▸ **Your assignment**
Search the records for the string "above", and show each line where it appears.

BEGIN Input data

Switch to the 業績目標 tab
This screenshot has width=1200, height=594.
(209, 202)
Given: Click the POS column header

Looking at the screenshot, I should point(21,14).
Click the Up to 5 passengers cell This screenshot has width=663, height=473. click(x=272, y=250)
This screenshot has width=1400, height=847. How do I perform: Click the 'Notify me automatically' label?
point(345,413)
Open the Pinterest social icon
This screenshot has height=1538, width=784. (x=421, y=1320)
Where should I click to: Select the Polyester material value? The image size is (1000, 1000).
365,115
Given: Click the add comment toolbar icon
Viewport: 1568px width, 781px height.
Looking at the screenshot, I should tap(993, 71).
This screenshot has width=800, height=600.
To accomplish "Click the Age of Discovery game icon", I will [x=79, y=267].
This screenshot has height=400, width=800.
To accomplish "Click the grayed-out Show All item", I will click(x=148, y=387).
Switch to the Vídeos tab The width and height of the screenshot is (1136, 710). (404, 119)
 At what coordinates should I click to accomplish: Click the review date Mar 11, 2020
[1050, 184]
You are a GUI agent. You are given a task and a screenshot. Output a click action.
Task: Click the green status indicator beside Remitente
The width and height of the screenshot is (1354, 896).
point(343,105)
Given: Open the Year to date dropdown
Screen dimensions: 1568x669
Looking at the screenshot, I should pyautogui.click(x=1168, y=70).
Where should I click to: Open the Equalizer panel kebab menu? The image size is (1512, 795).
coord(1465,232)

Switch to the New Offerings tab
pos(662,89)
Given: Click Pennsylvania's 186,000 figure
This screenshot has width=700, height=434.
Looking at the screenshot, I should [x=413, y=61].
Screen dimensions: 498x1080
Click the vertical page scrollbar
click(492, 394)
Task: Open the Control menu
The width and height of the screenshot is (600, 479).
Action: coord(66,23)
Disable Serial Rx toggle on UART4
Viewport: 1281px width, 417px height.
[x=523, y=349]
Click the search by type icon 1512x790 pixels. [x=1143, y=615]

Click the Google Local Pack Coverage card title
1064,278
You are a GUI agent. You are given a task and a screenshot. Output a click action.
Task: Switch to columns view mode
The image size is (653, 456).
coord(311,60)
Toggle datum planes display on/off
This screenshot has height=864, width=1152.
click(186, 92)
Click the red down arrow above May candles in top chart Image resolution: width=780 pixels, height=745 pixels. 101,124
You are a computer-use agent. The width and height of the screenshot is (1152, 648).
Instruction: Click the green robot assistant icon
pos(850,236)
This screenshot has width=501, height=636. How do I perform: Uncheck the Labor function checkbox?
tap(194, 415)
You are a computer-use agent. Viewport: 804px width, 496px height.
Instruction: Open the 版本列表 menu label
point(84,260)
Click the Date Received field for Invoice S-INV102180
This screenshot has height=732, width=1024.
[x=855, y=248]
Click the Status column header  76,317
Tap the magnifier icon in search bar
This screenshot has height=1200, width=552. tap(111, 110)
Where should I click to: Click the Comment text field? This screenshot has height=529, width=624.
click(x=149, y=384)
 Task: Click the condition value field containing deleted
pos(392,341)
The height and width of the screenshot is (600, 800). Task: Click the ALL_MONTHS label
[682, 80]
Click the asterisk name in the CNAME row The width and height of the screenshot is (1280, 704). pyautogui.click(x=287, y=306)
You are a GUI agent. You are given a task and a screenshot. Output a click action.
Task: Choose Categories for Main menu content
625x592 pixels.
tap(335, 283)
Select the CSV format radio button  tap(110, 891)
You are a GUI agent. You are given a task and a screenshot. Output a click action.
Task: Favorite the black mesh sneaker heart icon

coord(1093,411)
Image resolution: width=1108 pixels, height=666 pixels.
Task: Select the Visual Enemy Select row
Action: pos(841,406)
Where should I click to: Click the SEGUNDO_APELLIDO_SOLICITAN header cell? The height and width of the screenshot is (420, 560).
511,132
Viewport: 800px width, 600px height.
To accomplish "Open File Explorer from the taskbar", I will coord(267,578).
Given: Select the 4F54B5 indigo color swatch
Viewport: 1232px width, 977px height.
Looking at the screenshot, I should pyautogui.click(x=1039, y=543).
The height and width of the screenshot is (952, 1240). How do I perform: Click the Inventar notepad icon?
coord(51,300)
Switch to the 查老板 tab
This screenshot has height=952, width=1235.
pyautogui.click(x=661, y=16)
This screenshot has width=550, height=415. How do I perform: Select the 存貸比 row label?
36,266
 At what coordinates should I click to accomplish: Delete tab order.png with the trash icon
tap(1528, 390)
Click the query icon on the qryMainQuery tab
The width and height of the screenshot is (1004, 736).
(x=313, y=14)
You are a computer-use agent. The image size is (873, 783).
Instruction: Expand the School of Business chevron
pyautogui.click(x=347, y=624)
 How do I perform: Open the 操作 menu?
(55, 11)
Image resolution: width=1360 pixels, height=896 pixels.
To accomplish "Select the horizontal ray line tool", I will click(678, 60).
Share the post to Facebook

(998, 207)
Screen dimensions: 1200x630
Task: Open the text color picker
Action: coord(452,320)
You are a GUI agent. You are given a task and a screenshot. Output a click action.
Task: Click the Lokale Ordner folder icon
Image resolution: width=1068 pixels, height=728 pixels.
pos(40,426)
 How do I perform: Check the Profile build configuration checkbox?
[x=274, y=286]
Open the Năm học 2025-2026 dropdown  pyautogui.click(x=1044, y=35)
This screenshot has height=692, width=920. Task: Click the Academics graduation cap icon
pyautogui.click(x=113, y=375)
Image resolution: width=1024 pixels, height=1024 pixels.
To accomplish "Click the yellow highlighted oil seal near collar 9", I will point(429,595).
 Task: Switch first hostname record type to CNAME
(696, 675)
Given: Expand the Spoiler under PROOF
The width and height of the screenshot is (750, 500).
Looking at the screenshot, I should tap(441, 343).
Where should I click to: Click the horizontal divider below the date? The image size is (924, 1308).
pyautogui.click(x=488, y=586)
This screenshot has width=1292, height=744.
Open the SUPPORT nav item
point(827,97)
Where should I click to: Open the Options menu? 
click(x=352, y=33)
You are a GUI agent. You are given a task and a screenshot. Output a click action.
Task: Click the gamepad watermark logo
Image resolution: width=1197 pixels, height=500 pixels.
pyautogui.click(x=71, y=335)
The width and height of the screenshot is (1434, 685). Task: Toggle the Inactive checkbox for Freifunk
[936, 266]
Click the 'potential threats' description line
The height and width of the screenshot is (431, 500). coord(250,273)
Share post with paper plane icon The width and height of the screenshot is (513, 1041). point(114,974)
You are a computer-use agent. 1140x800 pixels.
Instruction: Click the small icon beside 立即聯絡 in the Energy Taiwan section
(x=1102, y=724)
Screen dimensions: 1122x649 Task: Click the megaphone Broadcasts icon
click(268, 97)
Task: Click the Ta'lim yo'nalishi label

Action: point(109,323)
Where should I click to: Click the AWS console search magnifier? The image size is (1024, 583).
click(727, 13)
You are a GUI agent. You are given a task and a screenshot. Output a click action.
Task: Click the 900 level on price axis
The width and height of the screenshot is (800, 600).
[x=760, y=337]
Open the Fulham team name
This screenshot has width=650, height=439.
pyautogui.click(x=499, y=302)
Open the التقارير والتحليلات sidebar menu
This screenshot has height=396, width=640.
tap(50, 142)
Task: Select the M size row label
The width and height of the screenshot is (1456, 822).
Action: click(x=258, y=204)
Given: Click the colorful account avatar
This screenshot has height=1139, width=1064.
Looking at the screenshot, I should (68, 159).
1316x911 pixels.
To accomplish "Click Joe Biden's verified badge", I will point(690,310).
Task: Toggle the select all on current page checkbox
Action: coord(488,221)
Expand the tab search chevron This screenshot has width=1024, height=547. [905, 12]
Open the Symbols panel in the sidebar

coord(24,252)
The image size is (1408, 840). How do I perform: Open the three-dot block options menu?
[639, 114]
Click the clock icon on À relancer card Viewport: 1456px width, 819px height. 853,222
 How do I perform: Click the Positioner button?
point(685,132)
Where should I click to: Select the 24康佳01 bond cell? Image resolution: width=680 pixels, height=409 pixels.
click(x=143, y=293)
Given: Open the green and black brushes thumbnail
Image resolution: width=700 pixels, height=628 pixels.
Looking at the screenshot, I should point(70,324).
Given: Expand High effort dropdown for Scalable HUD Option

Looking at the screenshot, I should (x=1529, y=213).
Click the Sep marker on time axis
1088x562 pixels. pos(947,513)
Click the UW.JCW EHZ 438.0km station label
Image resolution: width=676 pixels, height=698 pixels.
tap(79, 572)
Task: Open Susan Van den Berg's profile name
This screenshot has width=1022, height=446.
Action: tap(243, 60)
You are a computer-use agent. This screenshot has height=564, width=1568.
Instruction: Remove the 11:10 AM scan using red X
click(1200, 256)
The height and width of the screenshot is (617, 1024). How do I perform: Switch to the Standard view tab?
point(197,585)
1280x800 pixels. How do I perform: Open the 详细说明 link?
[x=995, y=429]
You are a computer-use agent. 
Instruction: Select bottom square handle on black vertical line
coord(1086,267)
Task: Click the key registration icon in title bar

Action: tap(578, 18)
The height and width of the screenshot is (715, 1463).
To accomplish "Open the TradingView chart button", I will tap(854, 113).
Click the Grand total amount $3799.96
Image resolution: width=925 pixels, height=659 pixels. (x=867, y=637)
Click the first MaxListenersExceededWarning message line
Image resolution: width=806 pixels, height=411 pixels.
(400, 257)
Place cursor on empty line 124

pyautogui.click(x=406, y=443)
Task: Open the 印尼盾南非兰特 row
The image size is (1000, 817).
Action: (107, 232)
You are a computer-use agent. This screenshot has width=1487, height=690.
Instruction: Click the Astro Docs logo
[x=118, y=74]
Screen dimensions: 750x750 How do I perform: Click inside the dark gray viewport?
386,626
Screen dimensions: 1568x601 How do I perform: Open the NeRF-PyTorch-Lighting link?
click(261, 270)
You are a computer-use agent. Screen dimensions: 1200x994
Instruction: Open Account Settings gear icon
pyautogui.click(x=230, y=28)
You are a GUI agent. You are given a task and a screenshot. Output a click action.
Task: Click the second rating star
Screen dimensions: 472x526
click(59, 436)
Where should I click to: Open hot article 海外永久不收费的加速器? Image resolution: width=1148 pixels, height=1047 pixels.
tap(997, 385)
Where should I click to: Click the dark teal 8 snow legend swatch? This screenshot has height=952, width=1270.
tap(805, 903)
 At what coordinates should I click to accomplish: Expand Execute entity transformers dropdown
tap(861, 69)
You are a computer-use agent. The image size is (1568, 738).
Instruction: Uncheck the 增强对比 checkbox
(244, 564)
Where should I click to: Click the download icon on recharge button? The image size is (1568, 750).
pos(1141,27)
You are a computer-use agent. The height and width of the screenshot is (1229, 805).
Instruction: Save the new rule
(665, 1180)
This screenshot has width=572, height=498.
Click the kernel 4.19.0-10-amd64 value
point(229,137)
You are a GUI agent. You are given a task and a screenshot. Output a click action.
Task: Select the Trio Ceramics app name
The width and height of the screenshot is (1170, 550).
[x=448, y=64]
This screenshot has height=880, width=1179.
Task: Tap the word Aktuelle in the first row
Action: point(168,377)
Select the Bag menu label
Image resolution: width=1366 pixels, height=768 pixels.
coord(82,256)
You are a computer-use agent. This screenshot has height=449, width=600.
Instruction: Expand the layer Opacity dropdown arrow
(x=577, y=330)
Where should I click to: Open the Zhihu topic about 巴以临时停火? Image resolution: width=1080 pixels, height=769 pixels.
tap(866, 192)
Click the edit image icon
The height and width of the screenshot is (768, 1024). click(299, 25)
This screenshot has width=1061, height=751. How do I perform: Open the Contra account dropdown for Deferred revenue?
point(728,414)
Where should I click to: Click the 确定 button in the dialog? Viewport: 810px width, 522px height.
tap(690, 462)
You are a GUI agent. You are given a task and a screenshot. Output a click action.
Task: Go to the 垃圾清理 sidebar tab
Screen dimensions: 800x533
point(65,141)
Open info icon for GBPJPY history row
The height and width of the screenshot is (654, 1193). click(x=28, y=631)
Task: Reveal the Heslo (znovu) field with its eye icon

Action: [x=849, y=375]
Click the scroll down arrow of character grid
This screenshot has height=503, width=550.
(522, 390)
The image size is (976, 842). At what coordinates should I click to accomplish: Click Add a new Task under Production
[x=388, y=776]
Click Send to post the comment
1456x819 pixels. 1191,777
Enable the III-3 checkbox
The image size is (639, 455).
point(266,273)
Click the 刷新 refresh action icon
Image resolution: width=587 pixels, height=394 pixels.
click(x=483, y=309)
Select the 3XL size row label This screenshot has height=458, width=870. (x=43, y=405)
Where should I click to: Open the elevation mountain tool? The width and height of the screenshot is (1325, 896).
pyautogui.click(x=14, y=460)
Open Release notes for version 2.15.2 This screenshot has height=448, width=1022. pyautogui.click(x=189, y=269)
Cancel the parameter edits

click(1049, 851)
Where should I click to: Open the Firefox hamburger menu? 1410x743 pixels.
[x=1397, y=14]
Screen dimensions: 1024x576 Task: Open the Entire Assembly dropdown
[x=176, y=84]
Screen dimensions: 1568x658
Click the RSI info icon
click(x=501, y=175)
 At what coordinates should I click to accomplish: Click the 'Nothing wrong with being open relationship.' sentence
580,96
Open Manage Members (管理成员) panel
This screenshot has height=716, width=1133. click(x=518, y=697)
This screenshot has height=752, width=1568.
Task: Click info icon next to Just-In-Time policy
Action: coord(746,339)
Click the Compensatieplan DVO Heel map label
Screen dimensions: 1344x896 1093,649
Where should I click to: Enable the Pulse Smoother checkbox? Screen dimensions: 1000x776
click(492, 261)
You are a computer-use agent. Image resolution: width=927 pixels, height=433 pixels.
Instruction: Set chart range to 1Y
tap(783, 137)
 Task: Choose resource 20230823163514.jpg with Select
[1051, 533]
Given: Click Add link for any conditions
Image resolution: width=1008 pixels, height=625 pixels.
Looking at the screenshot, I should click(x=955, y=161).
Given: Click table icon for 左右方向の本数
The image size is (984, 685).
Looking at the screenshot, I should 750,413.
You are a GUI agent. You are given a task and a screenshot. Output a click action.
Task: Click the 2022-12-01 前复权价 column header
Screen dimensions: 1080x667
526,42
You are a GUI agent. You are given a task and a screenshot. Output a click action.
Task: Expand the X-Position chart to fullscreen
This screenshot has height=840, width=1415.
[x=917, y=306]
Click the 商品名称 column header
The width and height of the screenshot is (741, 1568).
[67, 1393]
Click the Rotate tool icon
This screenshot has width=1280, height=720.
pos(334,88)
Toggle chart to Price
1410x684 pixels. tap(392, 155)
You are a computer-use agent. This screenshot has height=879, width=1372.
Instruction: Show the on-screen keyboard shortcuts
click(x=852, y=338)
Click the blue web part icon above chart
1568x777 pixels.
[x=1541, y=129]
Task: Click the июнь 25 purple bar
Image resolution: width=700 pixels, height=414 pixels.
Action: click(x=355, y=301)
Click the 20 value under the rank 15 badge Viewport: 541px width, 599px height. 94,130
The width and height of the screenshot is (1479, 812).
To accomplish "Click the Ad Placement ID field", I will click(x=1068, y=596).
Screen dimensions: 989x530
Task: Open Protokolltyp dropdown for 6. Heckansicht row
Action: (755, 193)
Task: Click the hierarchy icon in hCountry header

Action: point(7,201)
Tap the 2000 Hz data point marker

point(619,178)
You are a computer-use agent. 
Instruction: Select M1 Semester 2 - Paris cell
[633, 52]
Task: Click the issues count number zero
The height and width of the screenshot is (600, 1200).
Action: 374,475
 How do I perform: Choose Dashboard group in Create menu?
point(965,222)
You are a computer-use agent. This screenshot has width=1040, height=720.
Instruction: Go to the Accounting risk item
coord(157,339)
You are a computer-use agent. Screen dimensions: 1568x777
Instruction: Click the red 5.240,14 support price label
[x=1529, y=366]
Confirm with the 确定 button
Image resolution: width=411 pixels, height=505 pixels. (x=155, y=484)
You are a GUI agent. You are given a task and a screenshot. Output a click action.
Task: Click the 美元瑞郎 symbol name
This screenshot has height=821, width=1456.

END Input data

▸ **Task answer**
Click the red down arrow above May candles in top chart Image resolution: width=780 pixels, height=745 pixels. 101,124
Click the blue web part icon above chart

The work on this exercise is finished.